任务
根据下面关于 SigmaScale 的练习文本，回答这三个问题：
1. 页面上写的日期是哪一天？
2. 实验用了哪两个模型？
3. SigmaScale 优化几组向量？这些向量定义了什么？

练习文本
▼▼▼
ChatPaper.aiChatPaper

SigmaScale:基于SVD低秩分解与学习缩放矩阵的LLM压缩

SigmaScale: LLM Compression with SVD-based Low-Rank Decomposition and Learned Scaling Matrices

June 5, 2026
作者: Ernests Lavrinovics, Marco Letizia, Roy Janco, Shai Segal, Johannes Bjerva, Maurizio Pierini
cs.AI

摘要

我们提出了SigmaScale,一种学习辅助缩放矩阵S的方法,以辅助基于截断奇异值分解(SVD)的大语言模型(LLM)压缩。与解析推导缩放矩阵不同,SigmaScale在激活感知压缩损失下优化两组向量,这两组向量定义了对角行和列缩放变换。我们表明,学习到的缩放降低了权重矩阵的有效本征秩,这体现在有效秩熵的减少,且这种减少与压缩损失高度相关。在Llama 3.1 8B Instruct和Qwen3-8B上的实验显示,SigmaScale在困惑度和零样本基准测试上与紧密相关的最先进SVD压缩方法具有竞争力。通过使用学习到的激活感知变换,SigmaScale探索了一条更灵活的低秩LLM压缩路径,能够适应单个模型权重的结构。特定任务中观察到的优势使我们的方法成为需要降低LLM推理计算成本的应用的可行选择。
▲▲▲
显示的行
▼▼▼
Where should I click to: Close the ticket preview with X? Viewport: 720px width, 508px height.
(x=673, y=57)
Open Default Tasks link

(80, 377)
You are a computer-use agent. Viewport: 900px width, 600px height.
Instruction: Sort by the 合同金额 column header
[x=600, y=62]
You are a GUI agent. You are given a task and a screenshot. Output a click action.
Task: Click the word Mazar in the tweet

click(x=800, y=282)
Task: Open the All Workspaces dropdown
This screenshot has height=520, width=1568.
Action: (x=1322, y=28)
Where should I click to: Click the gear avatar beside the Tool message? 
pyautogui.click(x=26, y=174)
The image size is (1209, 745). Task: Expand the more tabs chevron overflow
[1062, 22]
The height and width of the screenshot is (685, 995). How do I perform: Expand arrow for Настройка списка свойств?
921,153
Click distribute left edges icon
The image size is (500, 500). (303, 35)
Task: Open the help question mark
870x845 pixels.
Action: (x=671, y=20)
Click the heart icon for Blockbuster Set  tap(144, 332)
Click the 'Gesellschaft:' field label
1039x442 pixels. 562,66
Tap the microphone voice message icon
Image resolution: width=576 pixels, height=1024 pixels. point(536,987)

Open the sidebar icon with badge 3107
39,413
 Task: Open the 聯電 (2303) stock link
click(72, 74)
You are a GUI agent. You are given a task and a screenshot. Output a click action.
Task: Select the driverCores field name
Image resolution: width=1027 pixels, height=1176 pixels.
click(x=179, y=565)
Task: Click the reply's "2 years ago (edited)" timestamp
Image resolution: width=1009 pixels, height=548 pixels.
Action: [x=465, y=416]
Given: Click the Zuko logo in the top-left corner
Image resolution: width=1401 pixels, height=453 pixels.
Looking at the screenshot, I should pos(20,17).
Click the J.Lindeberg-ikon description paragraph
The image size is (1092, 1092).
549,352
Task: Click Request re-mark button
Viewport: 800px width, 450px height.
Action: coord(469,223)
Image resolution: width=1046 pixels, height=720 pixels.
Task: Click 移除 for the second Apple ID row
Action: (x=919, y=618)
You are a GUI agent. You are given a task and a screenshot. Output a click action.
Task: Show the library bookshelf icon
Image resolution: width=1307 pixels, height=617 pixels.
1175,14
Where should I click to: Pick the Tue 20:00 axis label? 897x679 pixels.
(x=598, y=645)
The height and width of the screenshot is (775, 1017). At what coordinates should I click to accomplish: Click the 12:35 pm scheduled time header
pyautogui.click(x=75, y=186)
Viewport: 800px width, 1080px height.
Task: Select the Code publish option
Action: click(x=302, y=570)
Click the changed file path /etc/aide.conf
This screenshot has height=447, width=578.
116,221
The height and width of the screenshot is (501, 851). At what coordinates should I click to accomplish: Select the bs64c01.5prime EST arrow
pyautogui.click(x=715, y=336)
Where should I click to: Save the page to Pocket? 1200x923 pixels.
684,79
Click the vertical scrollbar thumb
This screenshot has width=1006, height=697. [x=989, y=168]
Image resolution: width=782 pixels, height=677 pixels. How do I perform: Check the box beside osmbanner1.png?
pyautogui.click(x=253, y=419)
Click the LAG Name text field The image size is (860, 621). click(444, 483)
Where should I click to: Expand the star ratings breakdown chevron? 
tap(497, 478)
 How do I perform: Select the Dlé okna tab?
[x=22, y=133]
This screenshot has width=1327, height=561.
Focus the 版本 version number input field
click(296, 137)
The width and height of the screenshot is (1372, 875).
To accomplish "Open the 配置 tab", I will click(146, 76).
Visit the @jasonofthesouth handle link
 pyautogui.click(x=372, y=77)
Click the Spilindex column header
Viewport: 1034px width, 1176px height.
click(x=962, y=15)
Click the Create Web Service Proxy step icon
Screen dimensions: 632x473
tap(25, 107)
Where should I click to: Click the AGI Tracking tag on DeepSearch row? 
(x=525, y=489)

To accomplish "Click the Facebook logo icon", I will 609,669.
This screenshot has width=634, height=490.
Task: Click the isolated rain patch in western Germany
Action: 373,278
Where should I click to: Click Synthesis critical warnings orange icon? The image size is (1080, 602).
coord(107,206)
▲▲▲
结果
1. June 5, 2026
2. Llama 3.1 8B Instruct 和 Qwen3-8B
3. 两组向量，它们定义了对角行和列缩放变换。